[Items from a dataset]
◇ ◇ ◇ ◇ ◇

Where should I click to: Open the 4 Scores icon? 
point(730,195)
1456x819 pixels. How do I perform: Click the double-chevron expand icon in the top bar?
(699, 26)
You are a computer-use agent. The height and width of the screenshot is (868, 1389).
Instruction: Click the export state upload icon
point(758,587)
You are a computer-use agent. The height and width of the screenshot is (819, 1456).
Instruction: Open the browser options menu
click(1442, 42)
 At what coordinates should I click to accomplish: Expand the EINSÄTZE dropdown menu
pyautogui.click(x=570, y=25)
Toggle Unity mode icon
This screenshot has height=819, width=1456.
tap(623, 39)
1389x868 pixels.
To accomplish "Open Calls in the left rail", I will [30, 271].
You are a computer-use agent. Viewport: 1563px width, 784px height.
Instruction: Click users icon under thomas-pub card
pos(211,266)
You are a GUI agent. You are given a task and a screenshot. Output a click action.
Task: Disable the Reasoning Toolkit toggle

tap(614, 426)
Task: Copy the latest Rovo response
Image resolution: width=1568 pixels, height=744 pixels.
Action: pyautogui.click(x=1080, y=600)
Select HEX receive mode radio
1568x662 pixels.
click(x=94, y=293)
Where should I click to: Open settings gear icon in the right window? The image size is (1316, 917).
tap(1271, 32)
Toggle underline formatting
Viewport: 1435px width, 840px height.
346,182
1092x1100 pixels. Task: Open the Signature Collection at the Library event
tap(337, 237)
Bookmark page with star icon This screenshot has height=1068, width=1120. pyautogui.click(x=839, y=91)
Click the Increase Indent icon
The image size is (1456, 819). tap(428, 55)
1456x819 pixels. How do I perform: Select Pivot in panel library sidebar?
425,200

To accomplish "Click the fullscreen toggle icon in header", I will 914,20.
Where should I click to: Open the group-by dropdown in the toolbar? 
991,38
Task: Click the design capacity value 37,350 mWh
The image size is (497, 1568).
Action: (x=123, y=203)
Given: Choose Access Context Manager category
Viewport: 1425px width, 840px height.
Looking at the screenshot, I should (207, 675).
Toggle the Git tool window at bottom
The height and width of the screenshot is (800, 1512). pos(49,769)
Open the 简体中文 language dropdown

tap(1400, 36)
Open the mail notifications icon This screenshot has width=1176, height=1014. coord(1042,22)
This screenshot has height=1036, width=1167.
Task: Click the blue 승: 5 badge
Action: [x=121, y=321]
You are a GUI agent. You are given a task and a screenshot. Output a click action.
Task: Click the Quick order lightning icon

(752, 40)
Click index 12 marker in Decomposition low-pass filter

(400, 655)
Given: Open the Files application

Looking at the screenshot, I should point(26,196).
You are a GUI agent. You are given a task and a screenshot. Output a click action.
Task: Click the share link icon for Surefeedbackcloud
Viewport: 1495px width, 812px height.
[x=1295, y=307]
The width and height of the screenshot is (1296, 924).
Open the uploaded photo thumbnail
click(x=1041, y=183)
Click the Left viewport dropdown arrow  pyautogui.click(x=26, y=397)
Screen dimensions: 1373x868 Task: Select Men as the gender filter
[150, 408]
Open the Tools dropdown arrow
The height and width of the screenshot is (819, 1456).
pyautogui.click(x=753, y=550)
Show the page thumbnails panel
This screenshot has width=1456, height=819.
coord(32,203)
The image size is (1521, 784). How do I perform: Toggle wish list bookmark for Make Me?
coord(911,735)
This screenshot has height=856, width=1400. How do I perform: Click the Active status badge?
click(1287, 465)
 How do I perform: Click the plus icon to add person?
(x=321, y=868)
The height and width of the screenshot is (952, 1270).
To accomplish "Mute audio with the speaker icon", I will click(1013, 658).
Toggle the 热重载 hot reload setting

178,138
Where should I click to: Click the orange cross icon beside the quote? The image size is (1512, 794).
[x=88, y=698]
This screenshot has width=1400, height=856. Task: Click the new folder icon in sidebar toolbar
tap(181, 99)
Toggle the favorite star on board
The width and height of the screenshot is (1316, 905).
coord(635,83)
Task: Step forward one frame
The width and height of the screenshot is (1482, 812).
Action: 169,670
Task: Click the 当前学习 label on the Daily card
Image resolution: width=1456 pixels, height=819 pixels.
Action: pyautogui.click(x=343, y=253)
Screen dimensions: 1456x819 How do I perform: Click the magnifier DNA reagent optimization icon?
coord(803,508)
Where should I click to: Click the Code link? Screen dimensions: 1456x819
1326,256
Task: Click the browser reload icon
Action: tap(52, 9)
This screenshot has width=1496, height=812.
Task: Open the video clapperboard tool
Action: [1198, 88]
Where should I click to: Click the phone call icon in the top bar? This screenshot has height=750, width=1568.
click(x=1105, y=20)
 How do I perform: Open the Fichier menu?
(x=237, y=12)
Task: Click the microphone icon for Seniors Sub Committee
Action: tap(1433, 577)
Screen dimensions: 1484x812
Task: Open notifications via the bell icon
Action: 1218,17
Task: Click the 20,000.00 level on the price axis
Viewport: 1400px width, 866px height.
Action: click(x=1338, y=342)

◇ ◇ ◇ ◇ ◇

### WORK REQUEST
For the word "with", find every line in the data that holds it and copy that line.

### SOLUTION TO THIS TASK
Bookmark page with star icon This screenshot has height=1068, width=1120. pyautogui.click(x=839, y=91)
To accomplish "Mute audio with the speaker icon", I will click(1013, 658).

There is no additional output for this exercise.